Short exercise - Extract every line of the material below that contains the string "Task". Case is significant.

Data lines -
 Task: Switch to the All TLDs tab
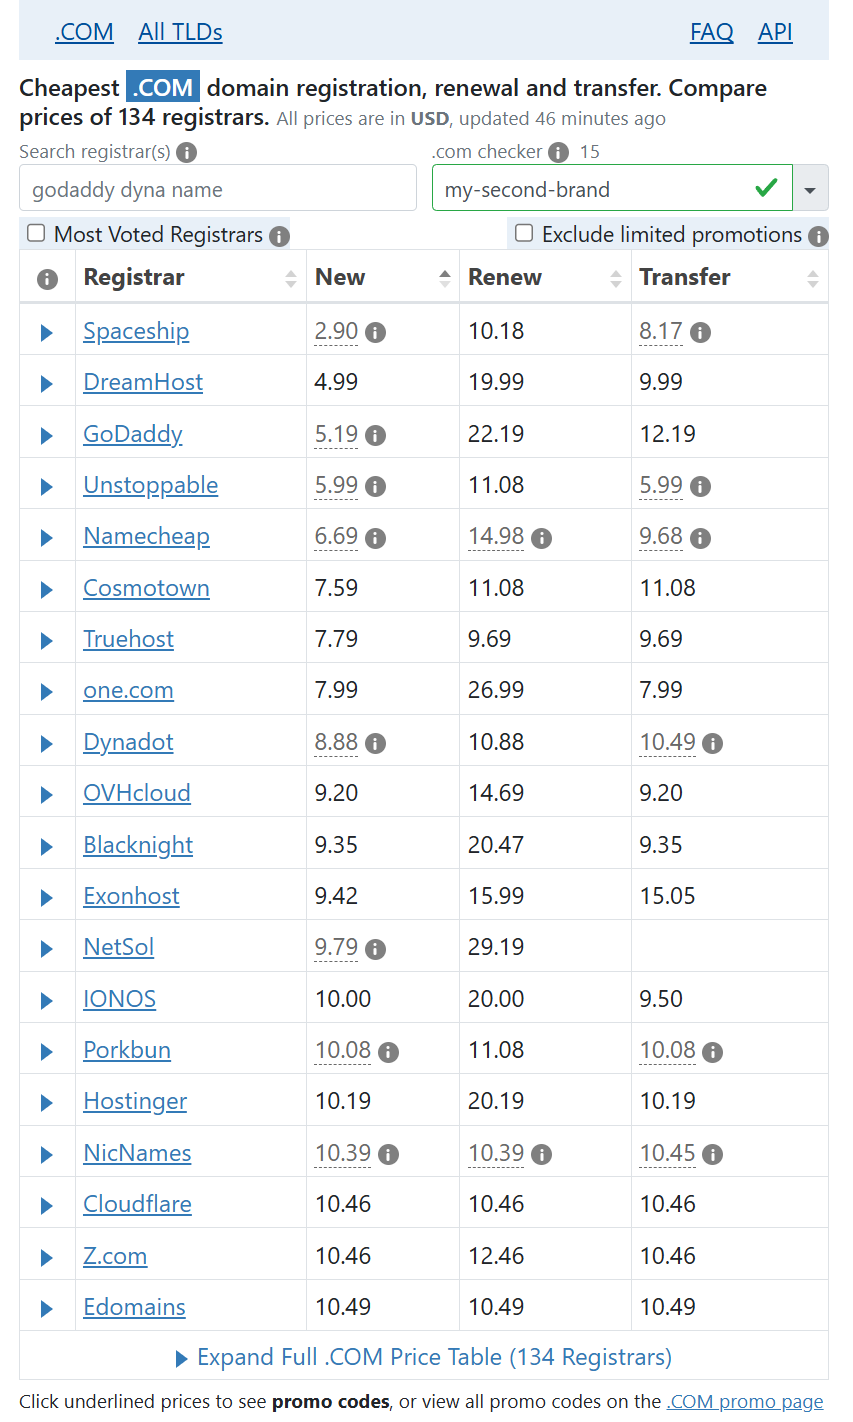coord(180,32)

--

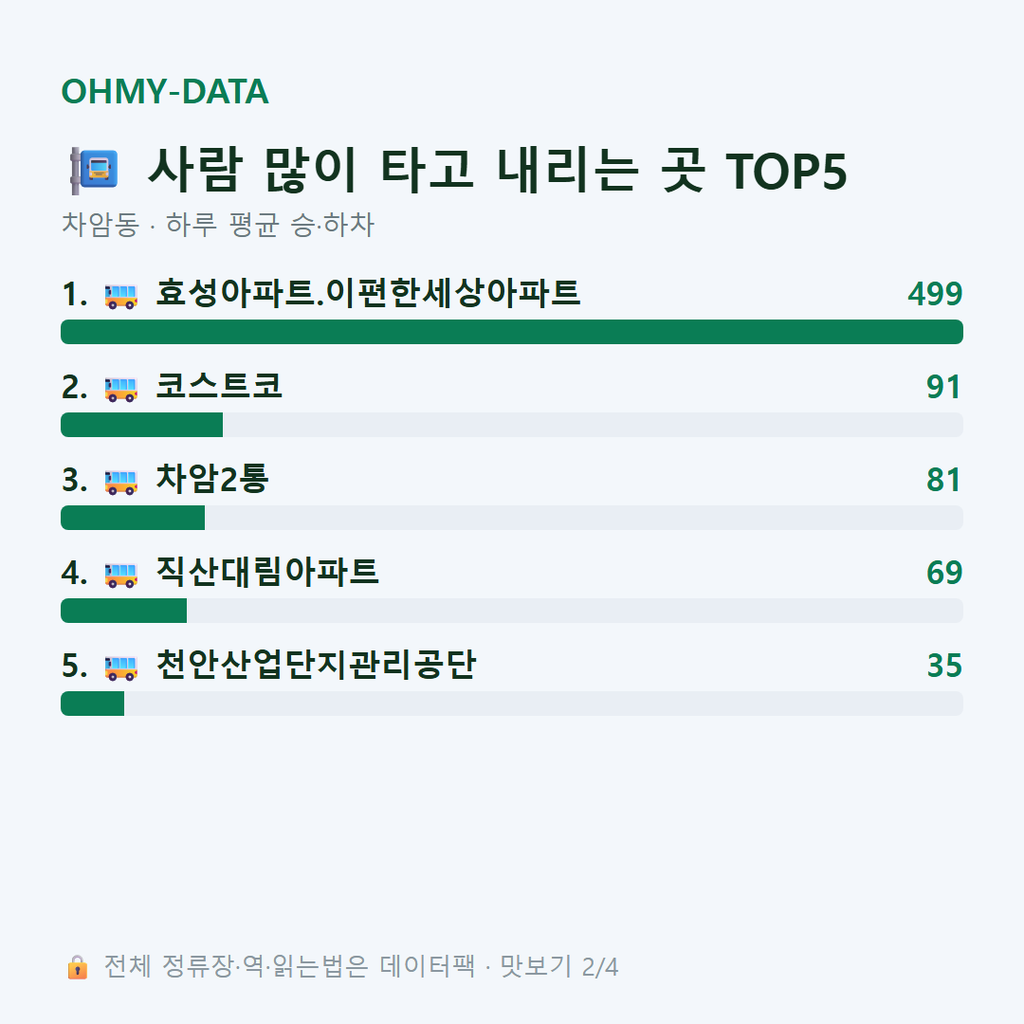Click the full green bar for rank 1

---

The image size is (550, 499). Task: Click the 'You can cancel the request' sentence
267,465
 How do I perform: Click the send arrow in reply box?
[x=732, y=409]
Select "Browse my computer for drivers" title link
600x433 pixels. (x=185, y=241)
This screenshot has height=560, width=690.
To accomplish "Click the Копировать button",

Finished answer -
 Task: Switch to the All TLDs tab
The image size is (550, 499). Task: Click the 'You can cancel the request' sentence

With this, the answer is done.